One thing about psoriatic arthritis is that it in itself causes extreme exhaustion. Most people can't understand what it's like to live with exhaustion so severe it interferes with life. Or that you can be having a good, active day one day and the next few days not be able to do much of anything .... or even be energetic in the morning and then hit a wall and need to sleep for 15 hours.

I hope you're able to get on a TNF inhibitor and it works well for you!

Some treatments do a better job than others, But the important thing to remember is that the fatigue is not at ALL related to activity. Most docs will tell you the more active you are able to be the better control of symptoms. Also no small amount of the fatigue is Depression related (lack of endorphins) activity boosts that as well.

The more active you keep (and that means working specifically on mobility posture etc) the better the prognosis. The problem is sort a vicious circle. Pain leads to inactivity, inactivity leads to depression, depression leads to increased symptoms. All this in the face of a disease that increases fatigue. Just remember the fatigue is in no way related to activity, its a result of the immune system Failure, activity won't make it worse even if its just a stretching routine. Failure with MTX generally leads to the biologics as the next step. Were I starting I would start with Enbrel, Its a pure synthetic so if it works, it generally lasts the longest. I would keep Humira the farthest away, not because it isn't great, it is. In the Spondylitis versions of PsA, there is often eye involvement (Iritis or Anterior Uveitis) the only biologic effective is Humira. so I kind of like keeping that one in reserve. Also the others usually end up having to be supplemented with MTX anyway. Also the others (aside from Humira which is 100% human and Enbrel which is syntheti are "humanized" mice (or other animal) DNA which can lead to some antibody formation or supplemental medication.

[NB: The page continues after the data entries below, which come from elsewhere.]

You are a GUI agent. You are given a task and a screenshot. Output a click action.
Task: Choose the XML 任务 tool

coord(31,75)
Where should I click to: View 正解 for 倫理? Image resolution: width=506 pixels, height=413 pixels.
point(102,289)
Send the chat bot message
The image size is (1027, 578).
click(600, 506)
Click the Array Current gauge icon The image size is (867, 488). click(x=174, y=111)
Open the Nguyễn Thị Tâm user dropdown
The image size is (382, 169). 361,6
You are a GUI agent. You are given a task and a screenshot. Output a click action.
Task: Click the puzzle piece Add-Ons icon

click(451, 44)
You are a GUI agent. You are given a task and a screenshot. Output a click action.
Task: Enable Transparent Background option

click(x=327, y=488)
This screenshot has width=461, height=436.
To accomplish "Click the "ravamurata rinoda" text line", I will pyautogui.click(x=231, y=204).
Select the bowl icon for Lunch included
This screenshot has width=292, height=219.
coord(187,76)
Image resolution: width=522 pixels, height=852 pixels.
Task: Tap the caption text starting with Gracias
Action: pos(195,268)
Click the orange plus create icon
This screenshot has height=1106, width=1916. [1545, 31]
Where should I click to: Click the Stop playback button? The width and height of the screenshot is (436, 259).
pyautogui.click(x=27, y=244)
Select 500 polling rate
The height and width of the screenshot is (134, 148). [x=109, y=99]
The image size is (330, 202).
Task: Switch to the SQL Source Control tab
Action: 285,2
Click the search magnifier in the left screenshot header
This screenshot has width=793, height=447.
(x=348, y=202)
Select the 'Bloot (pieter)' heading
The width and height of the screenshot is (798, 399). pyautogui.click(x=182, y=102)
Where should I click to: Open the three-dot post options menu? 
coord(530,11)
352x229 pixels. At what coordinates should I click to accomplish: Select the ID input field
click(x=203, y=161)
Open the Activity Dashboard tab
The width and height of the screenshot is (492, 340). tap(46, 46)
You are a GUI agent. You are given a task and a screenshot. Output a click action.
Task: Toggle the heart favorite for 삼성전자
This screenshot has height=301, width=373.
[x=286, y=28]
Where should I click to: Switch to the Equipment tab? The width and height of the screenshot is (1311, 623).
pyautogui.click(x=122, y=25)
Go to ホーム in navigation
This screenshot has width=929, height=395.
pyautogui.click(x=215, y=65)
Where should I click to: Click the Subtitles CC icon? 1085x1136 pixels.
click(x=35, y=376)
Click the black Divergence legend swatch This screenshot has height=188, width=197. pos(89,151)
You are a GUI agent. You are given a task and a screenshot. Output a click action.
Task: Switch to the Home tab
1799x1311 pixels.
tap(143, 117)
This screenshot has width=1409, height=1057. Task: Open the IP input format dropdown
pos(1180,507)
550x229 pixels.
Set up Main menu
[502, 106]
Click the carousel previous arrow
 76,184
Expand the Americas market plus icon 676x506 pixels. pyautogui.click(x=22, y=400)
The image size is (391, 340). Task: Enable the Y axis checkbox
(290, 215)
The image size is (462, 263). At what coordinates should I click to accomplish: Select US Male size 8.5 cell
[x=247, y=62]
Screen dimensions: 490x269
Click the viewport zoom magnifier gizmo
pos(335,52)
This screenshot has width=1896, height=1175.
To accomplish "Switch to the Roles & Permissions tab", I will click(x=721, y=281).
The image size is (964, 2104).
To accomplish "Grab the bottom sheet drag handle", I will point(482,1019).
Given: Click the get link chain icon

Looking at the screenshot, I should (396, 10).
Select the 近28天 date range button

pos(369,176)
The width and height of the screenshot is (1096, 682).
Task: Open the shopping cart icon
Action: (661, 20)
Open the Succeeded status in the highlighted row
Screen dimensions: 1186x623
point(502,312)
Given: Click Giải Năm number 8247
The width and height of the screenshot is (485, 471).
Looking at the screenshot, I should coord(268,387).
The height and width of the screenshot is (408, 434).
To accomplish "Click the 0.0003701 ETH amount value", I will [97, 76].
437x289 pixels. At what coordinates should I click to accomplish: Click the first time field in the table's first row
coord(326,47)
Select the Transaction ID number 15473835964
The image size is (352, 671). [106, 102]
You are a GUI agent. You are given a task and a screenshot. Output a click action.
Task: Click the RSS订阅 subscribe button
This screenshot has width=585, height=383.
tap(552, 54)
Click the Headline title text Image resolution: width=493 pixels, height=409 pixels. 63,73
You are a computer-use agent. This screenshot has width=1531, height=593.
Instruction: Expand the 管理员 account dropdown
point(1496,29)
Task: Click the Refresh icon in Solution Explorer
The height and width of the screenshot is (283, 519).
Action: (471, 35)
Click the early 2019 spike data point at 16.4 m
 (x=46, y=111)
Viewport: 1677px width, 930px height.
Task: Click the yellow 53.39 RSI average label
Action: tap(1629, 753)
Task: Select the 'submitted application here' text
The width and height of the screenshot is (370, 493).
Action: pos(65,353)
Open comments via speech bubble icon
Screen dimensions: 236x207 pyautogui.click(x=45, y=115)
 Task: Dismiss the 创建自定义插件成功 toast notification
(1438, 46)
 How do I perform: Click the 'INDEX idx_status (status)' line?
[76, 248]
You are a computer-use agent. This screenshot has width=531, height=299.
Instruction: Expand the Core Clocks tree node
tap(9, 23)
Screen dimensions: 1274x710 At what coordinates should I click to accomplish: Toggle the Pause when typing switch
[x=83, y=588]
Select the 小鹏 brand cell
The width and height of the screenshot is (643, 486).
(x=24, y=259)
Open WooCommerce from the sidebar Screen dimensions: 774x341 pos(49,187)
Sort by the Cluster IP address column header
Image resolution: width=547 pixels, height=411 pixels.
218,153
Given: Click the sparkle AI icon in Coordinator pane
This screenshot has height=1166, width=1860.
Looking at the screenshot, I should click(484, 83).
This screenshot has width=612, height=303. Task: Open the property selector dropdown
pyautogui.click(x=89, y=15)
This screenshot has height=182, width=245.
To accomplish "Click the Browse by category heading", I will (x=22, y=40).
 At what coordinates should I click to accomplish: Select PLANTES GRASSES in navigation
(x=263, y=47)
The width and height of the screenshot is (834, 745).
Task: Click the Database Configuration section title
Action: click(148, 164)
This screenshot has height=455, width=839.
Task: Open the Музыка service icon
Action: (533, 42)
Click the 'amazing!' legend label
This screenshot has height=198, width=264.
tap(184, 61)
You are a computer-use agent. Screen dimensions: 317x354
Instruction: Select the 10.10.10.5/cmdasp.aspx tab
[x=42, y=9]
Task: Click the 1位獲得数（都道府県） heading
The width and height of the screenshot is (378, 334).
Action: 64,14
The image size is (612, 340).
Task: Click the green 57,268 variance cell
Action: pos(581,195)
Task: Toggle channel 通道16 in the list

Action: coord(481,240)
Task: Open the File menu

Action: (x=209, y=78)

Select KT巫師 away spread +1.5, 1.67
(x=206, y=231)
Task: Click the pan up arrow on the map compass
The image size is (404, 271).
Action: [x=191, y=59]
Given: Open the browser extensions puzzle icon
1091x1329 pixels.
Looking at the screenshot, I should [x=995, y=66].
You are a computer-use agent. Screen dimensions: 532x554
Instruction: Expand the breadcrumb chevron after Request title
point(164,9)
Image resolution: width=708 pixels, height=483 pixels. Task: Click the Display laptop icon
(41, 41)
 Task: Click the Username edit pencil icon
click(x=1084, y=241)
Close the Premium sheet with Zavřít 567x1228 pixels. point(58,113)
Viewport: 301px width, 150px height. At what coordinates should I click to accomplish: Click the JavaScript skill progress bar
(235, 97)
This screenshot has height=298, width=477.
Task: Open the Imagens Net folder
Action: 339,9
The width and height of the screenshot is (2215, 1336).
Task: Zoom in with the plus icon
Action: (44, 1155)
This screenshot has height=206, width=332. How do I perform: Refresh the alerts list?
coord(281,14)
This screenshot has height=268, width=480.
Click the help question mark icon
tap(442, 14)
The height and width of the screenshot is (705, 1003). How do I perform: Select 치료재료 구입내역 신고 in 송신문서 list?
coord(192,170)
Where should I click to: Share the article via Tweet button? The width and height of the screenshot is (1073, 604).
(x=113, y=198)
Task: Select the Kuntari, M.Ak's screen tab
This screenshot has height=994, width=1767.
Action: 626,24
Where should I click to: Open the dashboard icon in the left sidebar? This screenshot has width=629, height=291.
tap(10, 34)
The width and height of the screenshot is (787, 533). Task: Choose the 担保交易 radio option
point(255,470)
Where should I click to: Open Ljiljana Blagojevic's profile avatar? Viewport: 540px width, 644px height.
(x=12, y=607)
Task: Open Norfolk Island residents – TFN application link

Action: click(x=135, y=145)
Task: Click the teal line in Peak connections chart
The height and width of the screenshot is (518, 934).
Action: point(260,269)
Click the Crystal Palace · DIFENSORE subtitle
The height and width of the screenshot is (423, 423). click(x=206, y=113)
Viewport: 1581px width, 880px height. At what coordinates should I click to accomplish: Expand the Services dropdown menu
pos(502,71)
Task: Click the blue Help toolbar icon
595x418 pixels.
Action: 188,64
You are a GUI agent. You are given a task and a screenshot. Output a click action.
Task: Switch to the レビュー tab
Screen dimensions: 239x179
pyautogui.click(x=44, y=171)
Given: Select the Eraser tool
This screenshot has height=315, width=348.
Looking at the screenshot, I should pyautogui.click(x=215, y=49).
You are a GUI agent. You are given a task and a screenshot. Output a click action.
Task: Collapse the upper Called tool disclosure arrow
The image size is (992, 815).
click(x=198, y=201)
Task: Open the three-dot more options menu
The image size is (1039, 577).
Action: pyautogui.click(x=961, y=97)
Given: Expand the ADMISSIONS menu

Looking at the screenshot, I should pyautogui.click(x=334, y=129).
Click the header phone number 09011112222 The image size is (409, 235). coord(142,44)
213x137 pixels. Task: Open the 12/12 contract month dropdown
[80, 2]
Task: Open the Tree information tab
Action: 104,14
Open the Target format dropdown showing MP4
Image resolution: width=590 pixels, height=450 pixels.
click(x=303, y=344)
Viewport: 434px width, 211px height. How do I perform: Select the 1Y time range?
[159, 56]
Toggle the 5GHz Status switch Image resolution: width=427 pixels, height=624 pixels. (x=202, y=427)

BTW that groin pain thing is what FINALLY got me diagnosed. A rheumy will recognize it immediately (or should) Its one of the more classic enthesitis Inflammation of the enthesis, where the joint capsules, ligaments or tendons attach to the bone, is a hallmark of spondylitis. This can be felt in multiple areas of the body where your doctor can check for pain and tenderness. The sites are sometimes referred to as "hot-spots." They can lead to swelling and tenderness along the back, pelvic bones sacroiliac joints, the chest, and the heel. The heel can be significantly affected, in which case the pain and tenderness can have a serious impact on a person's mobility. The two areas of the foot that can be affected are the Achilles tendon at the back of the heel, and the plantar fascia at the base of the heel.

michaelamherst said:

Thanks for your reply. I'm not sure I understand - do you mean that the more I do the better the prognosis for my condition? Or rather, when you say symptoms do you include tiredness or mean the pain and mobility of my joints? I certainly think I keep pretty active. The methotrexate hasn't helped, neither has the cold weather w've had these last few days. The pain in my feet has been pretty bad these last few days. I stay up and about but it can be hard to keep working in those circumstances.

Yes, honest to gosh i got my first injection at the D.'s office and I could tell a difference on the way to the office. It hasn't been with out some peaks and valleys, but I have been able to take advantage of the Peaks and build some muscle mass. I can not stress that enough. I ddon't care HOW tired I am. i do something everynight before bed whether its my regular routine or stretch routine. I sleep better and wake up better with markedly less "morning stiffness" ( it seems the less morning stiffness the less fatigue later in the day.) But the BIGGEST difference is the markeldy fewer nasty effects from the meds. However we are all different.

michaelamherst said:

Thanks again. What you describe about the heel perfectly describes the symptoms I've had today, the sacroiliac joints have already been picked up as problematic for me and I've never mentioned my suspicion with regards the groin pain but I should - it all ties together. Have you found the biologics have lessened your fatigue?

Thank you again - all so helpful. Makes me feel I understand it all more.